ARID1A deficiency promotes mutability and potentiates therapeutic antitumor immunity unleashed by immune checkpoint blockade

Abstract

ARID1A (the AT-rich interaction domain 1A, also known as BAF250a) is one of the most commonly mutated genes in cancer^1,2. The majority of ARID1A mutations are inactivating mutations and lead to loss of ARID1A expression ³ , which makes ARID1A a poor therapeutic target. Therefore, it is of clinical importance to identify molecular consequences of ARID1A deficiency that create therapeutic vulnerabilities in ARID1A-mutant tumors. In a proteomic screen, we found that ARID1A interacts with mismatch repair (MMR) protein MSH2. ARID1A recruited MSH2 to chromatin during DNA replication and promoted MMR. Conversely, ARID1A inactivation compromised MMR and increased mutagenesis. ARID1A deficiency correlated with microsatellite instability genomic signature and a predominant C>T mutation pattern and increased mutation load across multiple human cancer types. Tumors formed by an ARID1A-deficient ovarian cancer cell line in syngeneic mice displayed increased mutation load, elevated numbers of tumor-infiltrating lymphocytes, and PD-L1 expression. Notably, treatment with anti-PD-L1 antibody reduced tumor burden and prolonged survival of mice bearing ARID1A-deficient but not ARID1A-wild-type ovarian tumors. Together, these results suggest ARID1A deficiency contributes to impaired MMR and mutator phenotype in cancer, and may cooperate with immune checkpoint blockade therapy.

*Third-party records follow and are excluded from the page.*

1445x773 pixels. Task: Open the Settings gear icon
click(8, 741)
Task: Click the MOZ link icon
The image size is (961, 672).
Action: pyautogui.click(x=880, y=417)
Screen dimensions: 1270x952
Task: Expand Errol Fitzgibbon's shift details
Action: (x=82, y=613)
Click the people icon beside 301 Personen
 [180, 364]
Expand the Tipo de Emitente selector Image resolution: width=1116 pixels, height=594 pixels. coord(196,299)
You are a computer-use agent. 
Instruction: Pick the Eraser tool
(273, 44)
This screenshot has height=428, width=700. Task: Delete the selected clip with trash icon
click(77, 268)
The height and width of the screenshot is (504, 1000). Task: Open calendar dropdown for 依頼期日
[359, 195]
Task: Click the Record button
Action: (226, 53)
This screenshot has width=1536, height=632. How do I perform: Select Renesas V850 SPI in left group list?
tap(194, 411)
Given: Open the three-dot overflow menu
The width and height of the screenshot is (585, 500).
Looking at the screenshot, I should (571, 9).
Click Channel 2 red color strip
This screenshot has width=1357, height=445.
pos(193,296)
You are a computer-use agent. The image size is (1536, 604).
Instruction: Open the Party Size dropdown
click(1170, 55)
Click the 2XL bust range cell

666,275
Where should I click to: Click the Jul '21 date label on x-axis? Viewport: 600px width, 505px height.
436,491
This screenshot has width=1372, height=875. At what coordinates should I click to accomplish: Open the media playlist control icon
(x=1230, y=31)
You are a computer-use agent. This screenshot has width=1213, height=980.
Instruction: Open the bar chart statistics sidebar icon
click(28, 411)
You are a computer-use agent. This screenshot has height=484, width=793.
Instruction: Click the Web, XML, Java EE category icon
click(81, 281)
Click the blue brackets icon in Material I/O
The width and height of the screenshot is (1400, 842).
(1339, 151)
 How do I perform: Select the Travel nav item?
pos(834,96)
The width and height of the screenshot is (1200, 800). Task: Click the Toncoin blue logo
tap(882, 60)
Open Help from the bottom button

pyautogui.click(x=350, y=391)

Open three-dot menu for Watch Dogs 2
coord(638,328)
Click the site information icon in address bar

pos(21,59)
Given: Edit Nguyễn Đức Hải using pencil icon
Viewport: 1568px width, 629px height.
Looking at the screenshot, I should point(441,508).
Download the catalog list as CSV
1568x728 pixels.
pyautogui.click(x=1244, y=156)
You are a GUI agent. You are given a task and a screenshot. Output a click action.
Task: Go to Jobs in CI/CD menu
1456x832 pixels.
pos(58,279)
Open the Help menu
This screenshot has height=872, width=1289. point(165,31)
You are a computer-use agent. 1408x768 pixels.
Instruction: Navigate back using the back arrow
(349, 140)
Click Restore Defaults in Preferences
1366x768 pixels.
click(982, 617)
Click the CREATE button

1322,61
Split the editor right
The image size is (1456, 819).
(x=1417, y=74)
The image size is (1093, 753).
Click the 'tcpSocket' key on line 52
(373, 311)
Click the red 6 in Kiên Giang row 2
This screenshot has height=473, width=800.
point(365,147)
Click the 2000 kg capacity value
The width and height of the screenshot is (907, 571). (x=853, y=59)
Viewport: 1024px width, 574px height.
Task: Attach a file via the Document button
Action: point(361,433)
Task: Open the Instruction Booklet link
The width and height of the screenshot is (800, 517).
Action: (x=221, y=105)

Fig. 1 |. ARID1A interacts with MSH2.

a, ARID1A mutation rate across cancer types in TCGA. Cancer types with mutation rate > 10% are shown; details in Supplementary Table 1. BLCA, urothelial bladder carcinoma; CHOL, cholangiocarcinoma; COADREAD, colon and rectal adnocarcinoma; DLBC, diffuse large B-cell lymphoma; STAD, stomach adenocarcinoma; UCS, uterine carcinonoma. b, Schematic of identification of ARID1A-interacting proteins using mass spectrometry in Vector-V5 and ARID1A-V5 expressing HEK 293 T cells. c, Coomassie blue staining of precipitates from anti-V5 immunoprecipitation (IP) in 293 T cells expressing empty vector or ARID1A-V5. Details in Supplementary Table 2. d, Ingenuity pathway analysis of AIRD1A-interacting proteins combining three immunoprecipitation/mass spectrometry results; details in Supplementary Table 3. RAR, retinoic acid receptor. e, Western blots of anti-V5 IP in vector-V5-expressing and ARID1A-V5-expressing 293 T cells. f, Western blots of endogenous IP and reciprocal IP with anti-ARID1A or anti-MSH2 antibodies in HeLa and SW480 cells. g, Top: schematic of MSH2 deletions. Bottom: IP of ARID1A with Flag-MSH2 containing indicated deletions in HEK 293 T cells. FL, full-length protein. h, Top: schematic of ARID1A deletions. Bottom: IP of ARID1A deletions (del.) with MSH2 in HEK 293 T cells. Experiments in b, c, and e–h were repeated three times each. Uncropped blots are shown in Supplementary Fig. 12.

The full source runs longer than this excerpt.